Change every "Select" in the entries below to "Highlight" and write the entries out again with nothing else altered. Leave the pictures out of your answer.
-- -- --
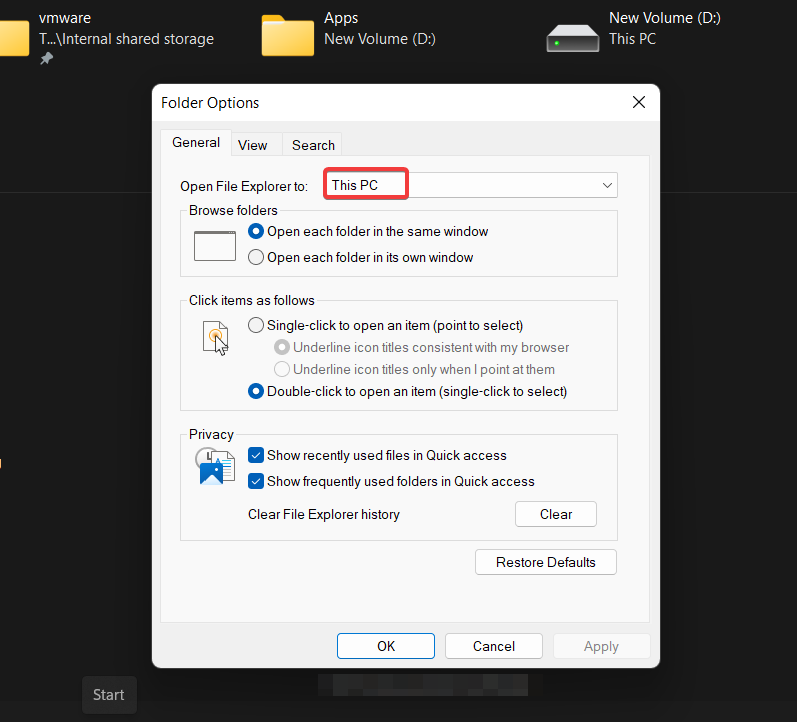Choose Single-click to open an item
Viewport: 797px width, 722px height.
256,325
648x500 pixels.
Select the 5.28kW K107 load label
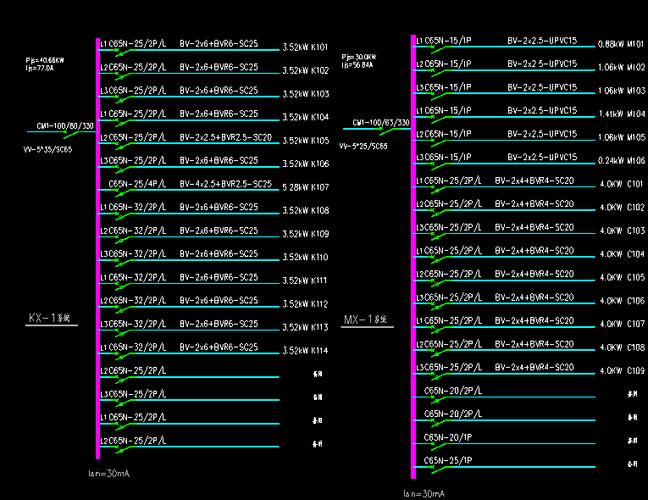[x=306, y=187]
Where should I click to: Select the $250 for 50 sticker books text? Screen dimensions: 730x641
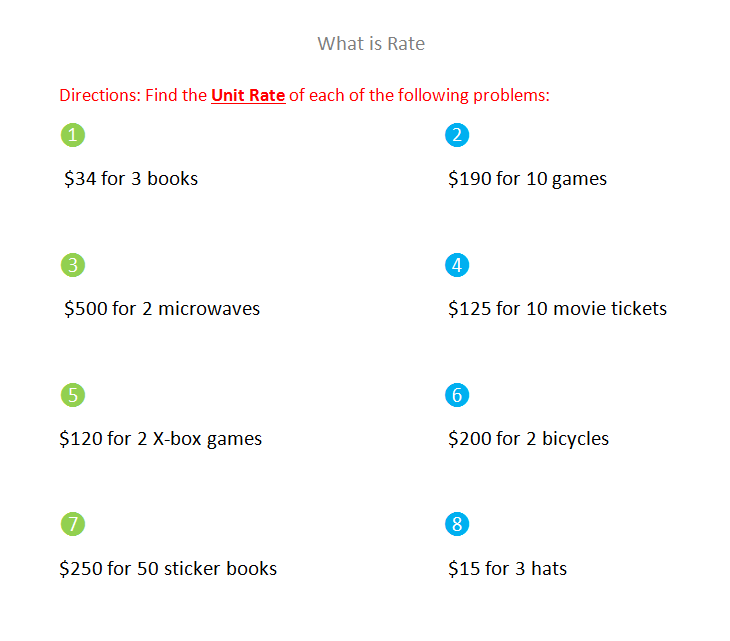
-- -- --
◆ **WORKED ANSWER**
Choose Single-click to open an item
Viewport: 797px width, 722px height.
256,325
648x500 pixels.
Highlight the 5.28kW K107 load label
[x=306, y=187]
Where should I click to: Highlight the $250 for 50 sticker books text? Screen dimensions: 730x641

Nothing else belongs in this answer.